## Notebook to calculate posts creation trends for tag

### Description
This notebook calculate basic trends data like tag rank based on the number of posts created up until certain date.

### Input 
This notebook takes as an input `posts_tag.csv` file, produced by the previous step.

### Output
As an output this notebook produces `posts_creation_trends.csv` file with the following format:
```
Tag,CreationDate,TagPostsCreated,TagTotalPostsCreated,PostsCreated,TotalPostsCreated,TagPostsShare,TagRank
{tag},{creation-date},{tag-posts-created},{tag-total-posts-created},{posts-created},{tag-posts-share},{tag-rank}
```
where:
- `{tag}` - single tag related to a post. For instance: `c#`
- `{creation-date}` - post creation in 'YYYY-MM' format. For example: '2008-07'
- `{tag-posts-created}` - the number of posts created with that tag and at `{creation-date}`;
- `{tag-total-posts-created}` - the cumulative number of posts created with that tag from the beginning up until `{creation-date}`;
- `{posts-created}` - the number of all posts created at `{creation-date}`;
- `{total-posts-created}` - the cumulative number of posts created from the beginning up until `{creation-date}`;
- `{tag-posts-share}` - the percentage of posts created with that tag comparing to all posts. Calculated as `{tag-total-posts-created} / {total-posts-created} * 100`;
- `{tag-rank}` - the rank of the `{tag}` based on `{tag-posts-share}` in comparison to other tags at the same `{creation-date}`;

For example:
```csv
Tag,CreationDate,TagPostsCreated,TagTotalPostsCreated,PostsCreated,TotalPostsCreated,CountPercantage,Rank
.a,2010-01,4,4.0,145866,1560787.0,0.00025628096594858875,9138.0
.a,2010-03,2,6.0,160711,1862493.0,0.00032214886176753414,9492.0
.a,2010-04,5,11.0,150604,2013097.0,0.0005464217571234769,8539.0
.a,2011-02,1,12.0,236699,3929356.0,0.00030539355558519004,11605.0
.a,2011-05,4,16.0,281657,4772127.0,0.00033528026391585974,12028.0
.a,2011-06,6,22.0,279544,5051671.0,0.00043549946146532504,11475.0
.a,2011-07,6,28.0,281125,5332796.0,0.0005250528990795823,11020.0
.a,2011-08,4,32.0,298765,5631561.0,0.0005682261099542382,10858.0
.a,2012-01,2,34.0,317368,7082831.0,0.00048003404288482954,11856.0
```

In [1]:
import pandas as pd
from config import get_file_path

#### Load data, show shape and sample

In [2]:
posts_tag_file_path = get_file_path("posts_tag.csv")
posts_tag_df = pd.read_csv(posts_tag_file_path)
posts_tag_df

Unnamed: 0,Id,CreationDate,Tag
0,4,2008-07,c#
1,4,2008-07,floating-point
2,4,2008-07,type-conversion
3,4,2008-07,double
4,4,2008-07,decimal
...,...,...,...

- Things to do -
1. Return the passage of the posts creation trends notebook between "## Notebook to" and "the previous step.", inclusive, copied word for word.
2. Write the next part of the posts creation trends notebook, picking up right after its final line.

- Dataset -

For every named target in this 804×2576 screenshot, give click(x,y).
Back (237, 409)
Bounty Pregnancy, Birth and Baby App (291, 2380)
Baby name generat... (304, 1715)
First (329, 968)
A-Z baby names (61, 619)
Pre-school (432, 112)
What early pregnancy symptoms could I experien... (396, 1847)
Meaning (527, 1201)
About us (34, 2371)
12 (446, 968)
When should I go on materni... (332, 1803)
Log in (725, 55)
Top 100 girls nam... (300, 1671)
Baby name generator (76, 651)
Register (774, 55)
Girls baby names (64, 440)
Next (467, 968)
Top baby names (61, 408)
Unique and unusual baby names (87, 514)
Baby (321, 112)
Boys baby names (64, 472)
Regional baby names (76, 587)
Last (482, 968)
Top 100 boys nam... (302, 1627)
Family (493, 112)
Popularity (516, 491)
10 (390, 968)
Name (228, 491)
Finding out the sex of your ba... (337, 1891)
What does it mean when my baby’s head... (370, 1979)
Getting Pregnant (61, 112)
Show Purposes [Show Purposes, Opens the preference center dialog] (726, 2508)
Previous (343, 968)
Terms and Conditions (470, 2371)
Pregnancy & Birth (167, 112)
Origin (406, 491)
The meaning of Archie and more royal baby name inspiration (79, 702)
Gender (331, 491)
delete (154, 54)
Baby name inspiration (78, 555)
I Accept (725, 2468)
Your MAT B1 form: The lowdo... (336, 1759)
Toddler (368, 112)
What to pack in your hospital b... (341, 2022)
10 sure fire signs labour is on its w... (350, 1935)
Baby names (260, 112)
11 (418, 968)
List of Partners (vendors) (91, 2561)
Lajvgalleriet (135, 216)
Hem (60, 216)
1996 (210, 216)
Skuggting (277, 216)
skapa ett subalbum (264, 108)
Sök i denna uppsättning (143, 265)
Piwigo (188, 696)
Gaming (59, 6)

- Outputs in order -
1.
## Notebook to calculate posts creation trends for tag

### Description
This notebook calculate basic trends data like tag rank based on the number of posts created up until certain date.

### Input 
This notebook takes as an input `posts_tag.csv` file, produced by the previous step.

2.
168684444,78091263,2024-03,react-hooks
168684445,78091263,2024-03,setstate
168684446,78091259,2024-03,drupal
168684447,78091259,2024-03,drupal-9


### Calculate the number of posts per tag and creation date.

In [3]:
tag_posts_created_df = posts_tag_df.\
    groupby(['Tag', 'CreationDate'])['Id'].\
    nunique().\
    rename({'Count': 'TagPostsCreated'}).\
    reset_index(name='TagPostsCreated').\
    sort_values(by=['Tag', 'CreationDate'])
tag_posts_created_df

Unnamed: 0,Tag,CreationDate,TagPostsCreated
0,.a,2010-01,4
1,.a,2010-03,2
2,.a,2010-04,5
3,.a,2011-02,1
4,.a,2011-05,4
...,...,...,...
3650769,zyte,2023-06,2
3650770,zyte,2023-09,1
3650771,zyte,2023-12,3
3650772,zyte,2024-01,1


### Calculate the cumulative number of posts per tag and creation date.

In [4]:
tag_total_posts_created_sequence = tag_posts_created_df.groupby('Tag')['TagPostsCreated']. \
    expanding(). \
    sum(). \
    reset_index(level=0, drop=True)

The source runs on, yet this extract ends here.